I’m not sure what comes to your mind when you hear “break time,” but the word harbors a treasure of memories for me. My father was—still is, actually—a brick mason, and my summers spent with him on construction sites bore a very distinct and welcome rhythm: at 10 am, we took a break. On extremely hot days, we took another at 3 pm. Both included watermelons and were always in addition to lunch. To this day, “break time” is one of my favorite phrases to hear, rivalling the best dactylic hexameter Homer ever composed. The lasting benefit for me, however, was an example of time set apart from work’s rigor. Taking a break after reaching exhaustion isn’t a sustainable practice.
I am passing on to you an article from May 17, 2018 called “Better Work-Life Balance Tips for Teachers.” You can access the full article by clicking here. It’s a call to making practical changes to our work schedules that are flexible enough for every personality to apply, even if you’re an INFJ like myself. The list includes making friends, celebrating accomplishments, and using reflective writing. Here’s what the researchers wrote about “taking a break”:
The operative word in the phrase “lunch break” is “break.” Getting away from the classroom, even if it’s just for a few minutes, can help you be more creative. Taking a walk around the block has been shown to boost your productivity, and taking a walk in nature is even better. Being in nature is the most effective way to relax your brain and refresh your senses, so head to the nearest park if possible.
My favorite break happens during “lunch” at the Johnson Silcox Gynmasium. Four times a week, I make my way to the gym, store my stuff in the locker room, and run to the South Battery or use the fitness area. Physical exertion always makes me feel better. Call it a conditioned response from childhood or an endorphin buzz, but after a 30’ workout and a quick shower (the gym provide showers and towels), I’m ready to confront the rest of the day with renewed mental and physical energy.
There is a long tradition of self-care that’s at the heart of this issue. Plato is one of the earliest writers to flesh it out. Birthed in a democratic context as a conversation between Socrates and the notorious Alcibiades, “care of the self” (ἐπιμέλεσθαι ἑαυτοῦ) is essentially this: Alcibiades must care for himself before he can properly care for Athens as a civil servant.
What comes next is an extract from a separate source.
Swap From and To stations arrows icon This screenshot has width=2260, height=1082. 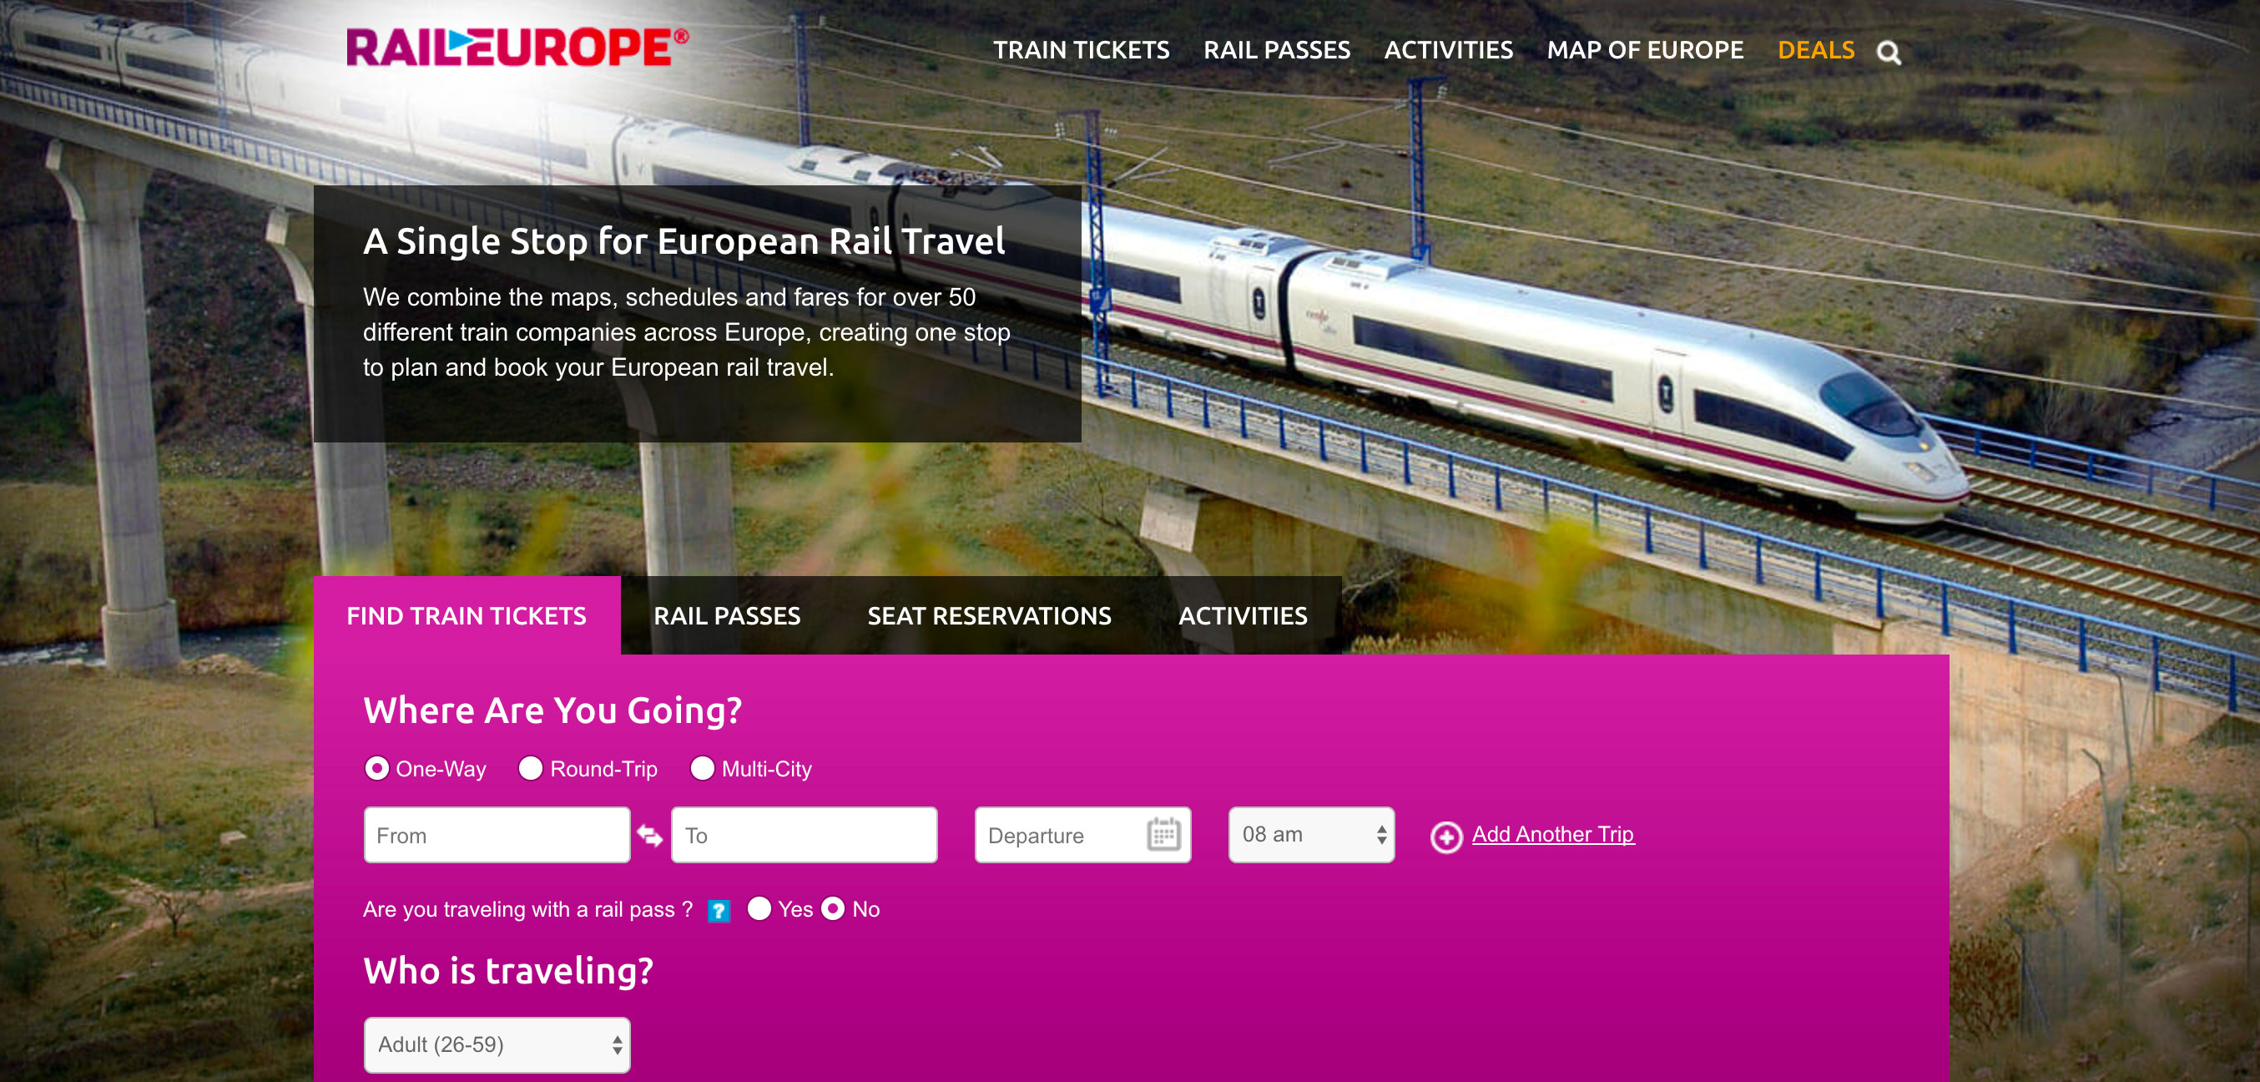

It’s a principle that aims to maximize one’s intellectual, spiritual, and physical capacities not as an end per se but as a means to greater engagement with and service to others.
When we consider the “break” within the self-care tradition, we can see that a well-chosen break has the ability to benefit our families because we are effectively caring for ourselves. If I work so fervently in the office or classroom that I am exhausted when I get home, how can I adequately engage with or serve my family, be it a pet, partner, or children? It’s imperative that we find meaningful “breaks” at work so that we can meaningfully participate at home.
For further reading, see the following:
- Plato’s Alcibiades I.
- Foucault, M. 2005. The Hermeneutics of the Subject. NY: Picador. Not for the faint of heart, this text is one of the best attempts to paint in broad strokes the “care of the self” within the ancient context. The book is comprised of Foucault’s lectures given in the Spring Semester of 1982 at the Collége de France and are among the final lectures he gave before his death in 1984.
- Hadot, P., 1995. Reflections on the Idea of the “Cultivation of the Self”. Philosophy as a Way of Life, 210, pp.261-70. A thoughtful response by Pierre Hadot to his friend and colleague Michel Foucault.